RE: Exclusivity and atomicity of local and global ITS

Nathan:

There is no half-and-half: all the info of a data category instance (even the undeclared one) override the previous one.

"... Override semantics are always complete, that is all information provided via lower precedence is overriden by the higher
precedence. E.g. defaults are overridden by inherited values, these are overriden by nodes selected via global rules, which are in
turn overridden by local markup."

Or, in (better) your words: All of the provenance categories (org, person, tool, etc.) are considered as one when deciding what
overwrites what.

And it's for all data categories, not just provenance.

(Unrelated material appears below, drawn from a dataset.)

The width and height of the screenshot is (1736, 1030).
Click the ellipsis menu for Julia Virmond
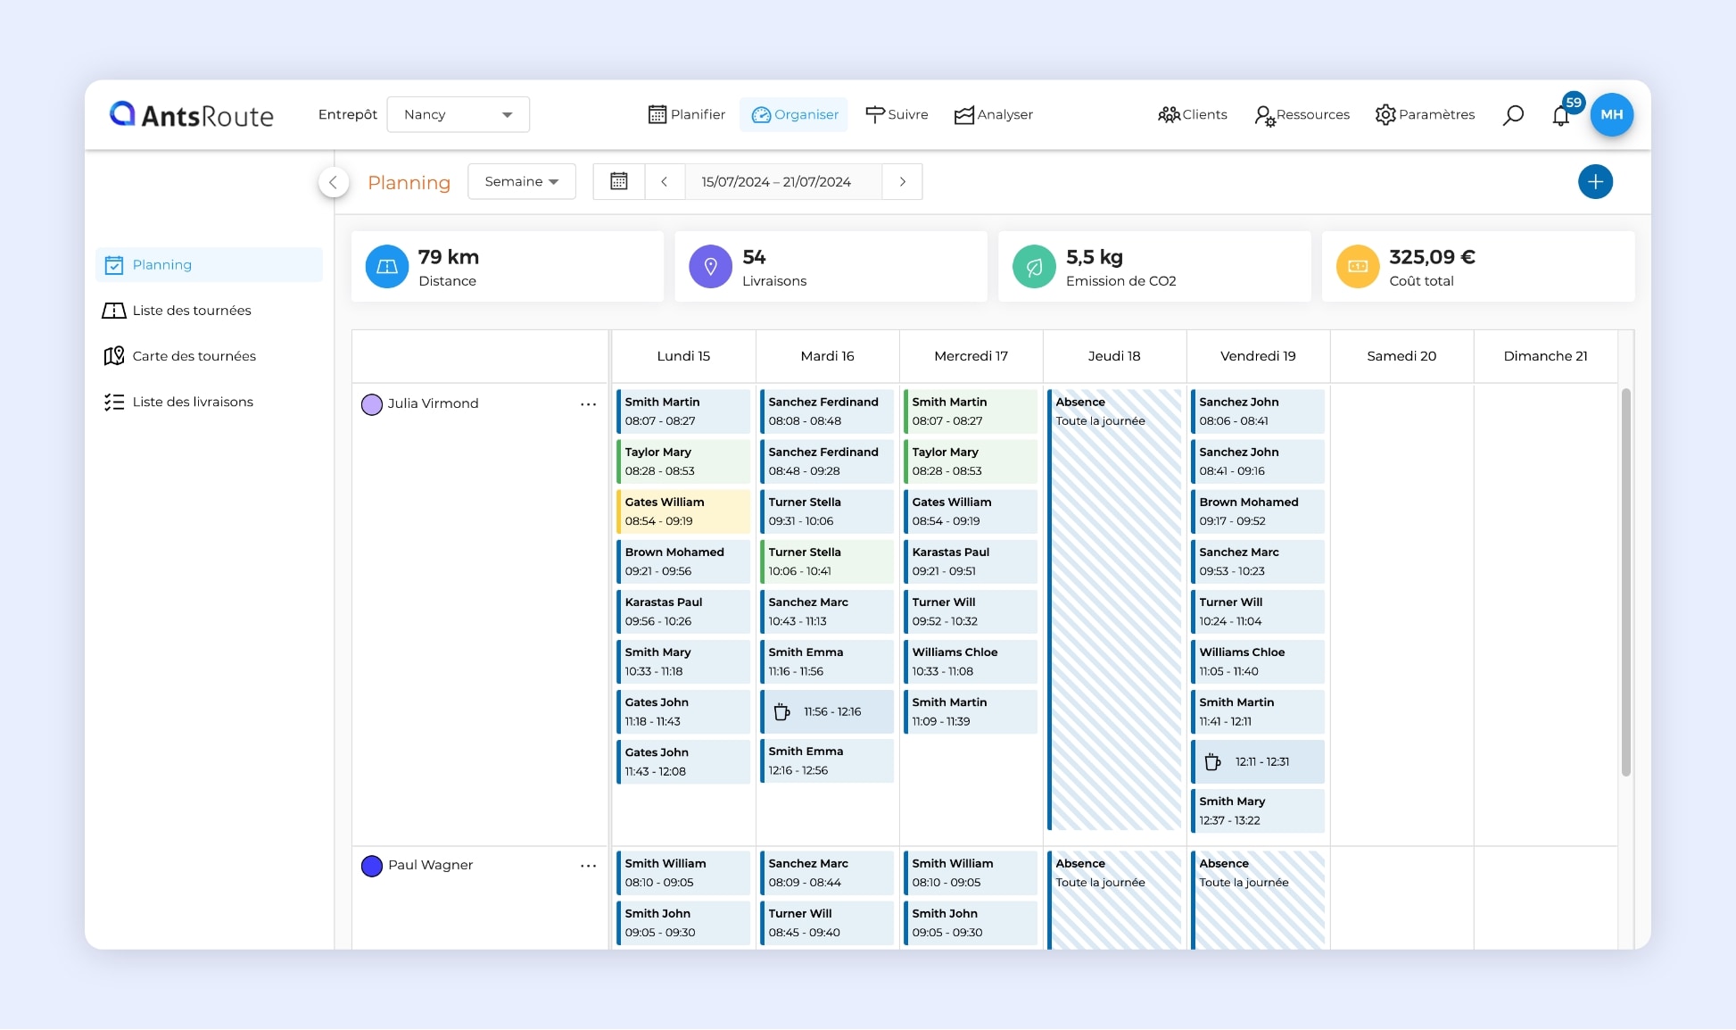[590, 403]
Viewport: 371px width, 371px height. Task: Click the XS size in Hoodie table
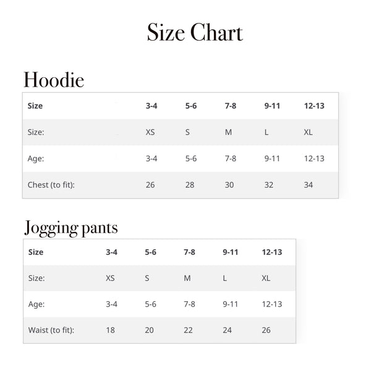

BTW Felix: there is a typo twice: it should be overridden (2 Ds).

-ys




From: Nathan Glenn [mailto:garfieldnate@gmail.com] 
Sent: Wednesday, October 9, 2013 10:48 PM
To: Yves Savourel
Cc: public-i18n-its-ig@w3.org
Subject: Re: Exclusivity and atomicity of local and global ITS

Thanks. For #1, I meant that the provRule element has a provenanceRecordsRefPointer attribute (see 8.11.2) and the tool markup
exists locally, so half local half global. Similarly with LQI, locQualityIssueType would be global and locQualityIssueComment local
(or the other way around, it doesn't matter). 
As for the local standoff winning over the global rule- what does that mean? If local standoff has person and org, and global has
tool, is the tool ignored? I understand that if local had person and org and global also had person and org that the local would win
out. I guess you could also ask, what is the granularity of winning out? Are all of the provenance categories (org, person, tool,
etc.) considered as one when deciding what overwrites what, or are they resolved individually?
Nathan

On Wed, Oct 9, 2013 at 9:24 PM, Yves Savourel <ysavourel@enlaso.com> wrote:
Hi Nathan,
 
I think the scenario of your question 1 cannot exist.
You cannot have both a local reference to a stand-off annotation and a local LQI info. (or a global info with a global stand-off
annotation)
As for a stand-off annotation and a rule: if the stand-off annotation is from a local rrference it wins over the global rule.
 
For #2 I think the rule applies, but the processor generates (possibly) some type of error if it tries to access the pointed
information.
 
Just my 2 cents
-yves
 
From: Nathan Glenn [mailto:garfieldnate@gmail.com] 
Sent: Wednesday, October 9, 2013 7:55 PM
To: public-i18n-its-ig@w3.org
Subject: Exclusivity and atomicity of local and global ITS
 
Hello all,
I am wondering about of couple of possible situations in an ITS-decorated document that require information about the
exclusivity/atomicity of global and local markup:
 
1) If a rule of the same general category as existing local markup happens to match an element, but the rule and the local markup
give values for different exact categories, do they both apply? This question is only relevant for provenance and locQualityIssue.
For example, let's say there's a provRule that matches element X, and references a provenanceRecords element that contains person
and org information, and local markup on X specifies tool. Does the element then have ITS information on person, org and tool, or
does the local specification of tool erase any provRule matches? For locQualityIssue, a similar question would arise when a global
rule specified locQualityIssueType and the local markup specified a locQualityIssueComment. This one is specified with "in parallel
to local inline markup", so I'm guessing that both would apply.
 
2) If a rule has a pointer attribute that doesn't match, does the rule still match? Is it supposed to depend on what parts of the
rule are required attributes? For example say that the selector for this rule: <its:termRule selector="//term" term="yes"
  termInfoPointer="../def"/> matched a <term> element, but its termInfoPointer did not match anything. Does the rule still match?